Saturday, June 13, 2009

Git, S3 and RewriteMap

I've written a tool to upload files to S3 using content addressable semantics, where the S3 key is a hash of the data. This is a very natural fit for exporting a Git repository, so obviously that is well supported ;-)

My problem

I host my website on a puny cable modem from a linux box that's been in my parents' living room since I was in highschool. The bandwidth sucks but I like the convenience of having shell access. If I was setting it up now I would probably just get a linode, but this already works so until the hardware dies I'm not going to fix what isn't broken.

The website is just static files stored in Git. I didn't want to encumber the HTML with hashed URIs that I would need to keep updated whenever I changed the images. I also wanted the HTML to be viewable locally as I make changes.

The only files I wanted offloaded to S3 were the largish images. The key is that the offloading to S3 had to be non-intrusive, or it wouldn't be worth the effort.

Git to S3

The first step was getting the content onto S3 from Git. For this I've written two Perl modules. Net::Amazon::S3::CAS does the heavy lifting of synchronizing a set of blobs to S3, while Net::Amazon::S3::CAS::Git provides the Git integration.
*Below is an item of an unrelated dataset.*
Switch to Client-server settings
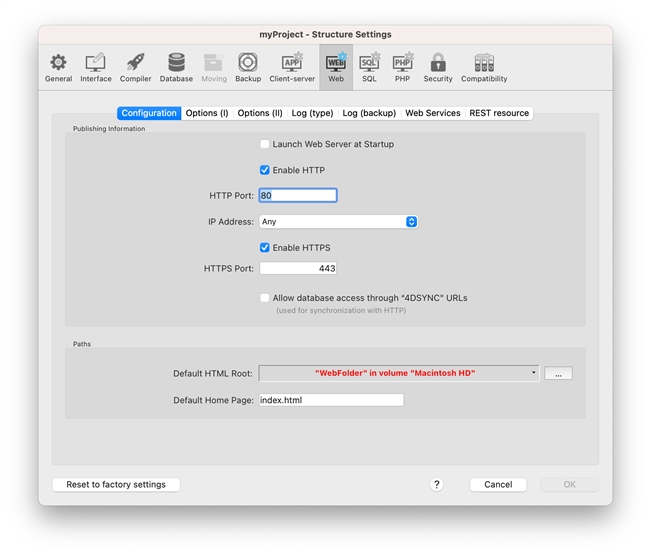pyautogui.click(x=292, y=67)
Net::Amazon::S3::CAS also supports uploading blobs from other sources, such as the file system, it's not just Git specific.

Net::Amazon::S3::CAS::Git provides a git-to-s3 command which makes exporting from Git to S3 easy. It uses git-ls-tree internally. Here's an example setup:

git to-s3 --aws-secret-access-key foo \
          --aws-access-key-id bar \
          --bucket \
          --prefix \
          --prune --vhost \
          $( git ls-tree -r --name-only HEAD | grep -i '(png|jpg)$' )

In this example the ls-tree command is used to generate patterns to pass back to ls-tree (all the files that appear to be images). In the future I'll probably add MIME type and file size based filtering.

Net::Amazon::S3::CAS then uploads an S3 key based on the blob hash of each image. For example this image:

% git ls-tree HEAD bg.jpg
100644 blob ae5684b40b111e70c2dd4d69f498ddcbf4ff78dd bg.jpg

is uploaded to S3 as

Since the URIs contain a hash of the contents, the Expires and Cache-Control are set pretty aggressively (10 years by deafult, with public cache permissions). Similarly, blobs are skipped during uploading if they already exist in the bucket.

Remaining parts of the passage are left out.